Here is the perf pipe at HD

http://www.homedepot.com/p/Advanced...rain-Pipe-Perforated-3520010/100211705?N=bv13

Here is the surface drain

http://www.homedepot.com/p/NDS-4-in-Polyethylene-Pop-Up-Drainage-Emitters-with-Elbow-422G/100153624


----------



## fetzer85 (Dec 4, 2009)

Those are good drawings! At least 3rd grade level ;-) 

If you have a full basement then what you're labeling as your foundation in your drawing is actually just your basement wall. Your foundation is below your wall and either in line with or just below your floor. (down in line with the sump pit) 

The problem I see with your drawing is that water is going to sit in the pipe from the point it goes into the ground all the way to the pop up. If you live in an area with cold winters that water near ground level will freeze. Depending on how often your pump runs this could create a problem. Our house pumps much more than our neighbors on either side, so there are many times when the temp is below 32 and the pump runs. 

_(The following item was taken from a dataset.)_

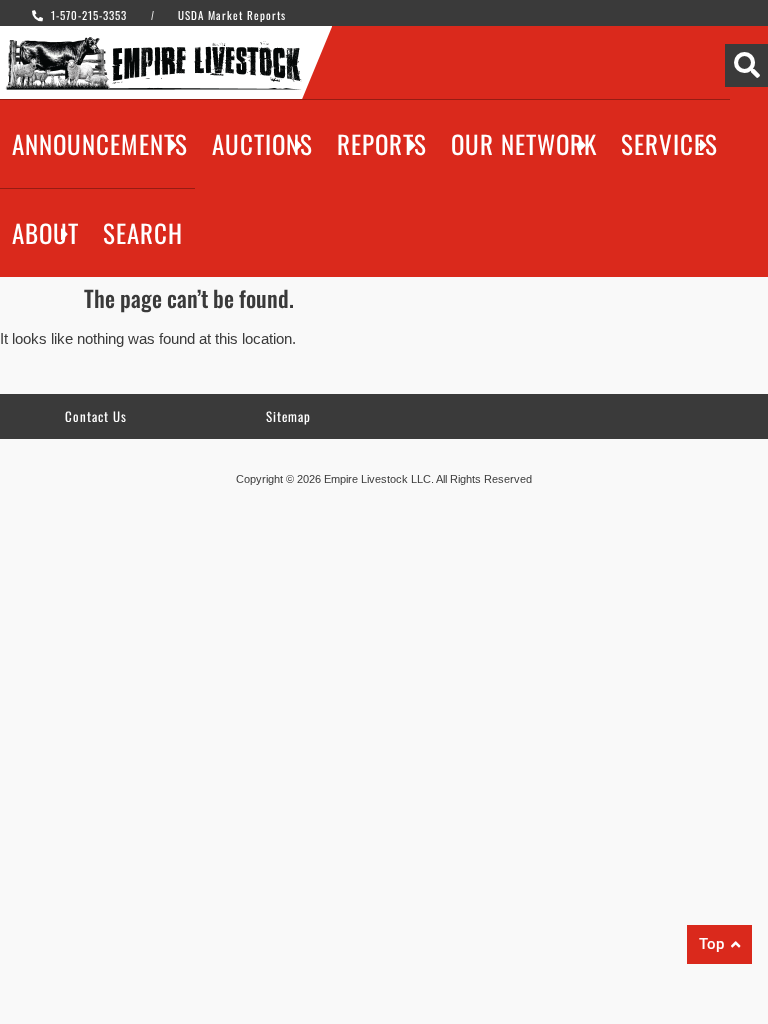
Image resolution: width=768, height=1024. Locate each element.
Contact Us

If you live in a freeze area AND your pump runs a lot then I think you need to bury the pipe below your freeze line (prob 3ft or so) and have it exit your basement through the wall at the level its going to be buried. Only thing is I've never used one of those pop ups before so I don't know if water sitting in the pipe at that end would be in danger of freezing. Maybe someone else can chime in on that. If it could freeze then you've got to play w/ the idea of not using a check valve on your discharge line - which can potentially create problems with the pump kicking on & off due to the water in the pipe flowing back into the pit.


----------



## tommy83 (Sep 14, 2011)

So when you say run at least 10' of solid away from the house, do you mean above ground? Or can I go directly underground right outside the brick wall?


----------



## bcgfdc3 (Jan 28, 2012)

You can go directly underground. The idea is to get the water as far away as possible before you start letting it leech into the ground to prevent it from seeping back in. 

And Fetzer85 is correct, the water sitting in the pipe can freeze if not buried below the frost line. maybe a small hole drilled into the elbow of the pop up would let the standing water "leak" out when the pump is not running but when the pump is running the majority of the water would flow out the pop up.

You could also bury a drywell if you have the room. This is actually the best solution.

http://www.thisoldhouse.com/toh/video/0,,20503355,00.html


----------



## tommy83 (Sep 14, 2011)

Hmmm ... Yea the sump pump is in the basement of a split level. The bottom half of the basement is below ground. What I outlined as foundation is the cement wall that goes from the floor up to the ground level. Is that just considered the basement wall? Sorry for the dumb question.

I live in Illinois, so freezing would probably be a problem. Ill start looking around the neighborhood to see if anyone else has done something similar.


----------



## fetzer85 (Dec 4, 2009)

How often does your pump run? If not very often then freezing may not be an issue.


----------